I have done an experiment in which I have measured the energy required to chew three different food samples on 10 subjects with 3 repetitions per sample. I am interested therefore in finding out whether there is a difference between samples according to the energy consumed.

I have performed a Friedman test by ranks followed by multiple comparison procedure (Tukey's honestly significat difference for ranks) as Friedman test was significant.

However someone told me that for using that test I should make sure that the error for order effect was not significant, ans I don't fully understand this.

I provided my samples in the same order for all subjects. That is A,B,C -A1 B1 C1 and A3 B3 C3 for each subject.

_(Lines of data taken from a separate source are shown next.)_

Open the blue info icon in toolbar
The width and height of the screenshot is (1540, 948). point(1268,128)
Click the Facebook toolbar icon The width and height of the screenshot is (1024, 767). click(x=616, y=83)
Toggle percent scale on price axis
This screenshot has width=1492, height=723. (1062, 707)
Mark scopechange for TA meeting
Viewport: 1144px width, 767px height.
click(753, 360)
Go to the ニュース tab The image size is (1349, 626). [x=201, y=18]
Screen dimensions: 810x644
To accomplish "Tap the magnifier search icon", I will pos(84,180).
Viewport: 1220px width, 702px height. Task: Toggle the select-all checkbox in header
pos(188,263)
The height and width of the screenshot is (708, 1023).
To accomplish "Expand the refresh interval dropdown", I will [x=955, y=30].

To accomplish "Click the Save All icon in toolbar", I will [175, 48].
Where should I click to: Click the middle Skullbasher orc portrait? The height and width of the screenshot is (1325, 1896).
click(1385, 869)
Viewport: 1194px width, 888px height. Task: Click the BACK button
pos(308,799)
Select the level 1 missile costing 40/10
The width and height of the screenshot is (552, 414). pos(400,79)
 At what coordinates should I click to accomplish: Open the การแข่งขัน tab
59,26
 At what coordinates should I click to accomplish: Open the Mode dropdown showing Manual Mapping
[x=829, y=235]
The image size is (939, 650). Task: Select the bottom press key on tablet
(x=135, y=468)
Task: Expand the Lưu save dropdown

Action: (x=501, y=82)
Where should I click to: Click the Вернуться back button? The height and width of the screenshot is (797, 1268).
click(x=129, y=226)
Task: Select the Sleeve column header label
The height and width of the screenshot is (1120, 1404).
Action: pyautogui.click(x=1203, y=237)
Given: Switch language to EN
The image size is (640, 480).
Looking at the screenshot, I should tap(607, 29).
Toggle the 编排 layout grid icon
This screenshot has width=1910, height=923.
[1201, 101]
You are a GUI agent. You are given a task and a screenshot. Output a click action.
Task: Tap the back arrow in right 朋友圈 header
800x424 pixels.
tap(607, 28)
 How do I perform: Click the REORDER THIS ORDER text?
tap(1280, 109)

I will be very grateful if you can tell me

1. whether the test I used (Friedman) is the correct for my purpose?
2. whether the sequence in which I gave the samples affects my result from Friedman test?
3. if what I have done is incorrect, what to do instead?
• Well, if the same individual tries to chew three different food samples then your groups are related/dependent. The Friedman test assumes the dependency and it is a distribution free test. You probably should do the Friedman test followed by post-hoc Nemenyi test (pp.11-12)"proposed" by Schaich and Hamerle. But it is likely your data are normal or try to normalize them to do 1-way RM ANOVA test, a parametric analogue of the Friedman test. IMHO – stan Oct 20 '11 at 10:35
• – stan Oct 20 '11 at 10:40
• Links2: R, R2, discussion. I'm newbie in statistics but I'm also trying to do Friedman+Nemenyi in R... Hopefully this information will help us :) – stan Oct 20 '11 at 10:41
• Friedman's test is likely to assume a single observation, but you did in triplicates. Perhaps this is a vote for 1-way RM ANOVA... – stan Oct 21 '11 at 12:00

1. Given your data, the Friedman test sounds like the right approach. I am not aware of there being any agreement regarding the post hoc testing. One of the commenters refers to the Nemenyi test, but it has pretty low power. Using Tukey HSD on the ranks (which I assume is what you have done), is probably OK but I doubt you will find much academic literature to support that approach.
2. The sequence can have an impact. Imagine that the subject was tired after the first sample. Then, by the time they got to the second sample, it may take longer. Or, even if fatigue was not at issue, something else could occur (e.g., people got bored towards the end of the experiment). Your experiment in its current form confounds the order with which the samples were test with the three different food samples and there is no statistical way of disentangling these and working out whether order did or did not have an impact.
3. The standard approach when conducting sensory research is to randomize the order with people are given the samples (or, use an experimental design and allocate people into different blocks with different pre-determined orders). Then, you can estimate a general linear model or ANOVA which takes into account the order as well as the food samples, permitting you to disentangle the different effects.